**Work to be completed**
Taking the data below, please print only the lines from the line holding "The image size is (1400, 760)." to the line holding "Given: Select the 2023 year row", inclusive, with pictures omitted.

**Data excerpts**
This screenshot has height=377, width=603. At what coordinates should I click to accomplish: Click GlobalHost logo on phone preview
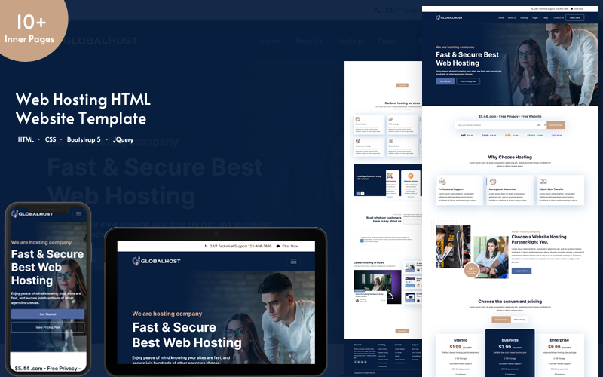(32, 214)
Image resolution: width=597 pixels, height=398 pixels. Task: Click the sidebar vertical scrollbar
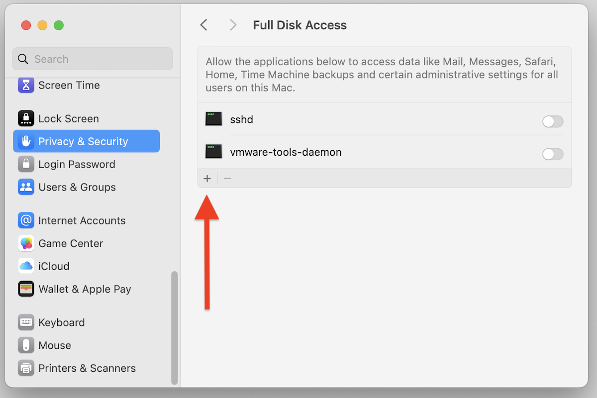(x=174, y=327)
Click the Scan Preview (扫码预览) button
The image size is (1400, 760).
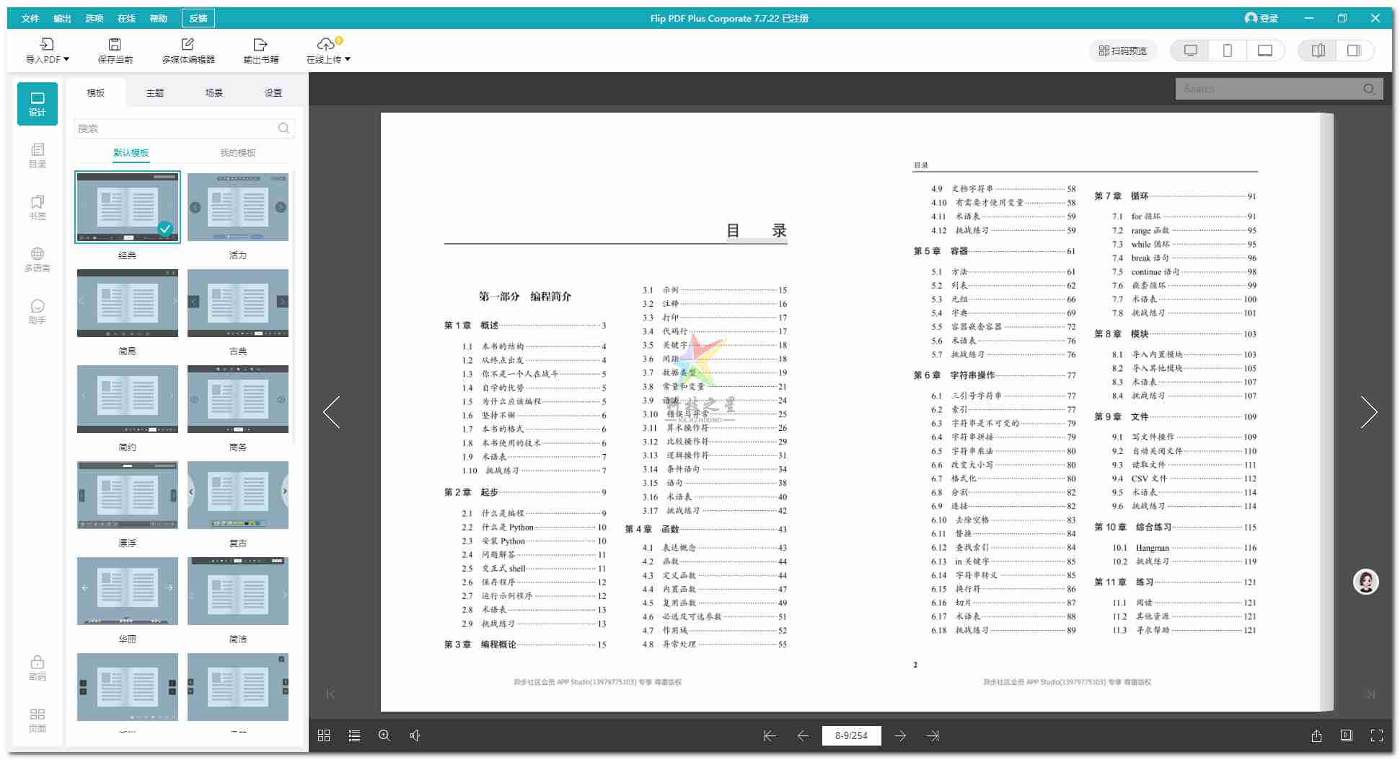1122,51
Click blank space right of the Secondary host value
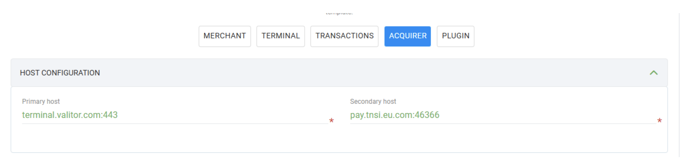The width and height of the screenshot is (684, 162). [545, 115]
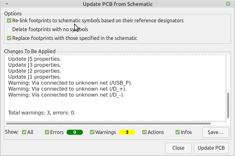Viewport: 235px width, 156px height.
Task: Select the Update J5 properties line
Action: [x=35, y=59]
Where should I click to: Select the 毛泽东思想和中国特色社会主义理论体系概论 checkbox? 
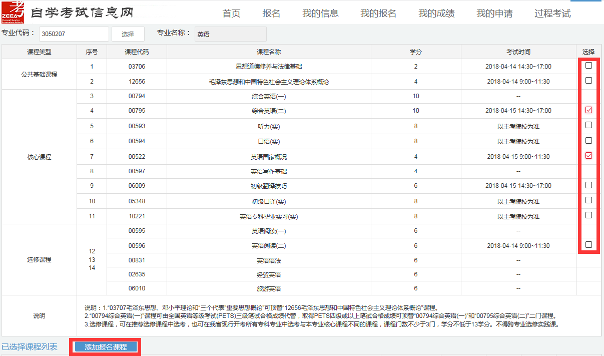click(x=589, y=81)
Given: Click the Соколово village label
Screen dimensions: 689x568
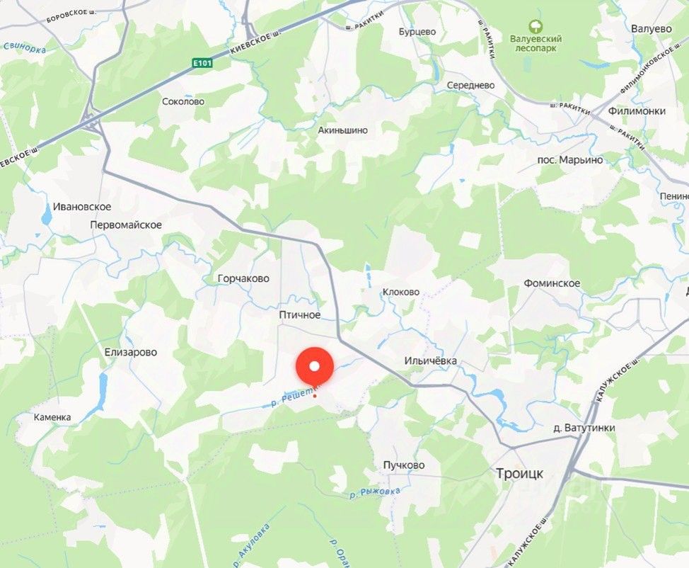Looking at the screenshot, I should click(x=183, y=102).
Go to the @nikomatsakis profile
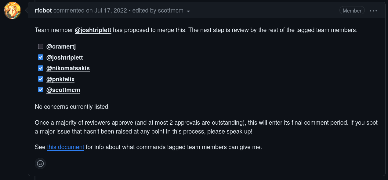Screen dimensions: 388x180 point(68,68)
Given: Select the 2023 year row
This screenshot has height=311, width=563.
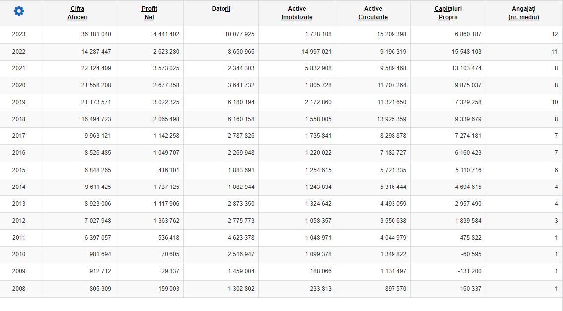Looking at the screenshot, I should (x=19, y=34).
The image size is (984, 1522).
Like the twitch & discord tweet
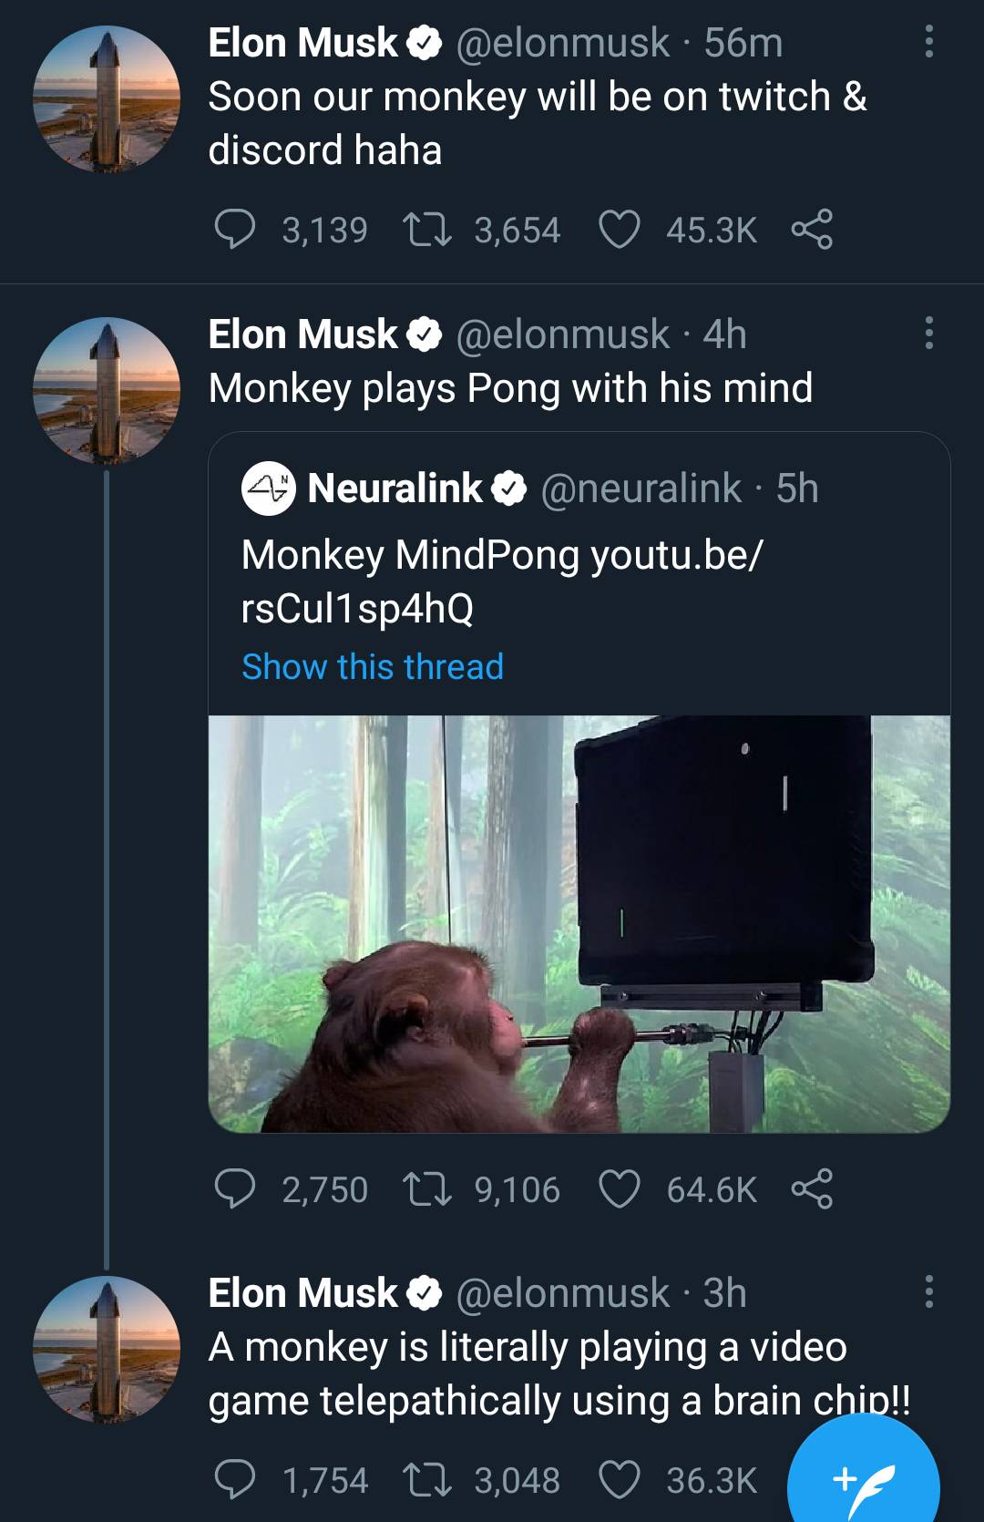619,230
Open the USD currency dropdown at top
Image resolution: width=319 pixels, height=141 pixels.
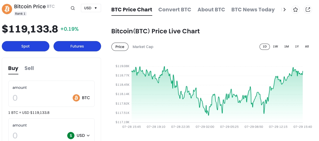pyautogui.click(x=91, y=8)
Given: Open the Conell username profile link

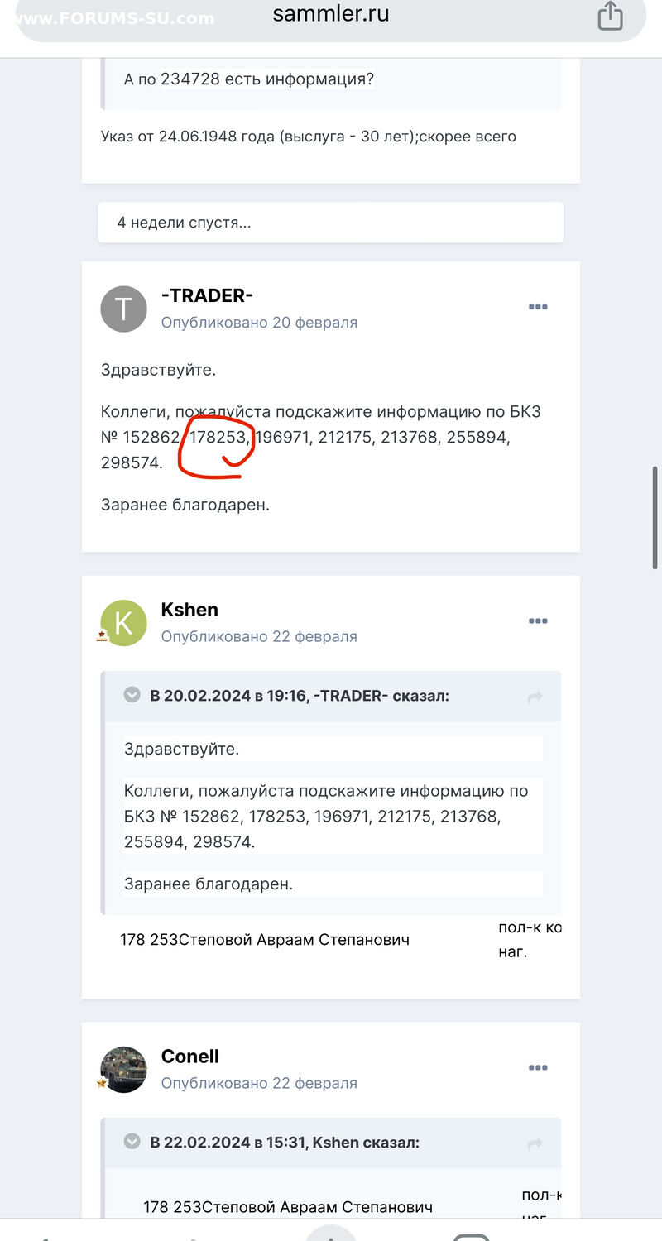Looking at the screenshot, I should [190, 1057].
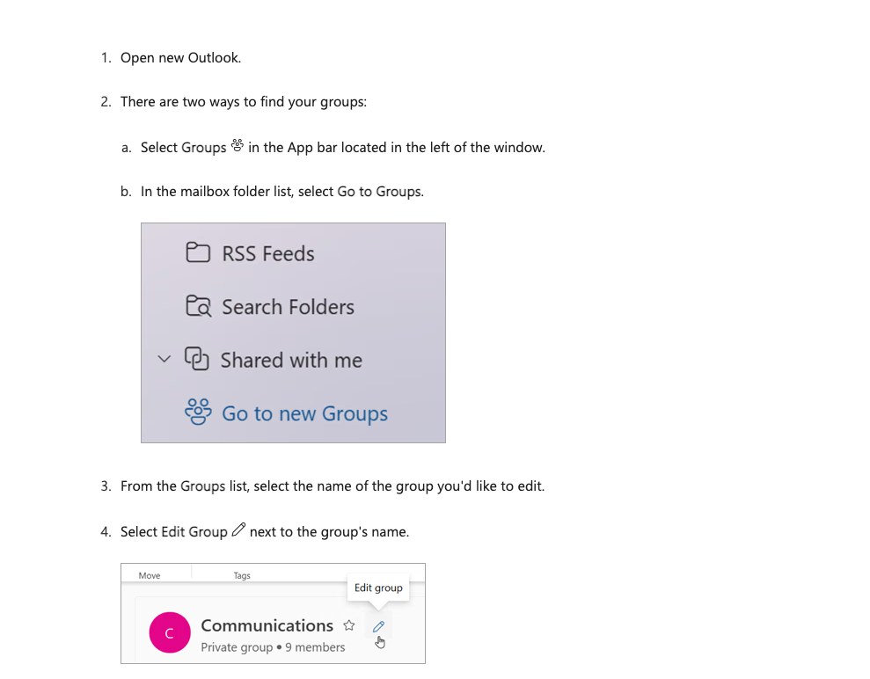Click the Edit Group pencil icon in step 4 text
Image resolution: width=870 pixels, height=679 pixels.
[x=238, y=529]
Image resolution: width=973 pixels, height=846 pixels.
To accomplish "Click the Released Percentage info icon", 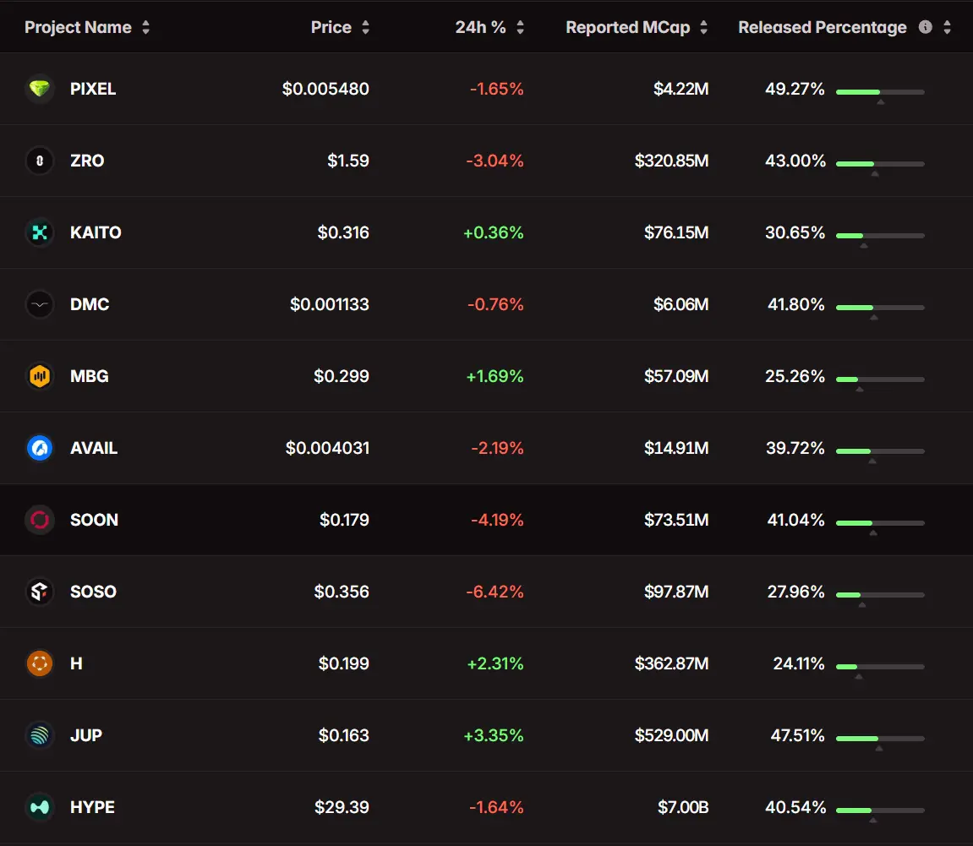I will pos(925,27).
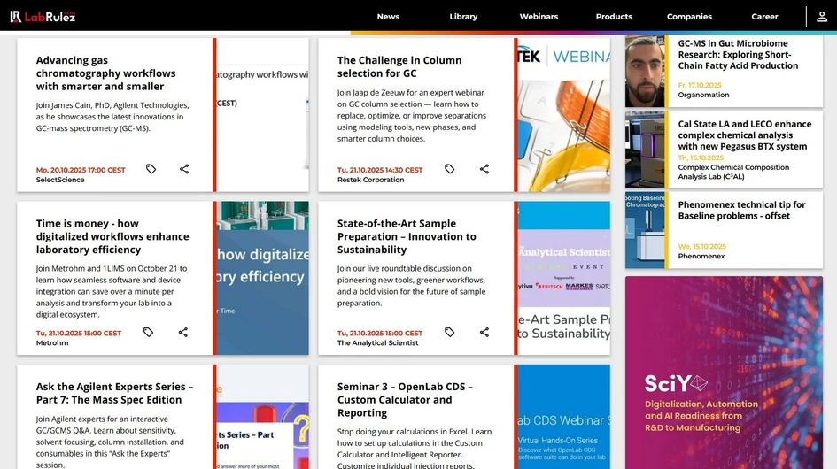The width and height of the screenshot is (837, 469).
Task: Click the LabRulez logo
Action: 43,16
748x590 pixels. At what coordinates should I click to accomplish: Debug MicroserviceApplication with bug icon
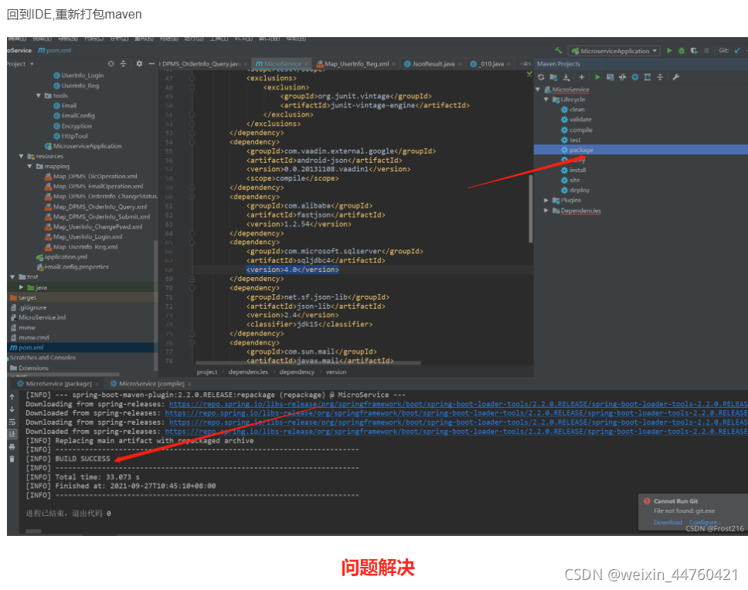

**Written reply**
The image size is (1400, 760).
1122,51
Click blank space right of the Secondary host value
The width and height of the screenshot is (684, 162). [545, 115]
Viewport: 235px width, 156px height.
Task: Select the Update J5 properties line
Action: [x=35, y=59]
Where should I click to: Select the 毛泽东思想和中国特色社会主义理论体系概论 checkbox? 
click(x=589, y=81)
Given: Click the Соколово village label
Screen dimensions: 689x568
Looking at the screenshot, I should click(x=183, y=102).
Go to the @nikomatsakis profile
Screen dimensions: 388x180 point(68,68)
Given: Select the 2023 year row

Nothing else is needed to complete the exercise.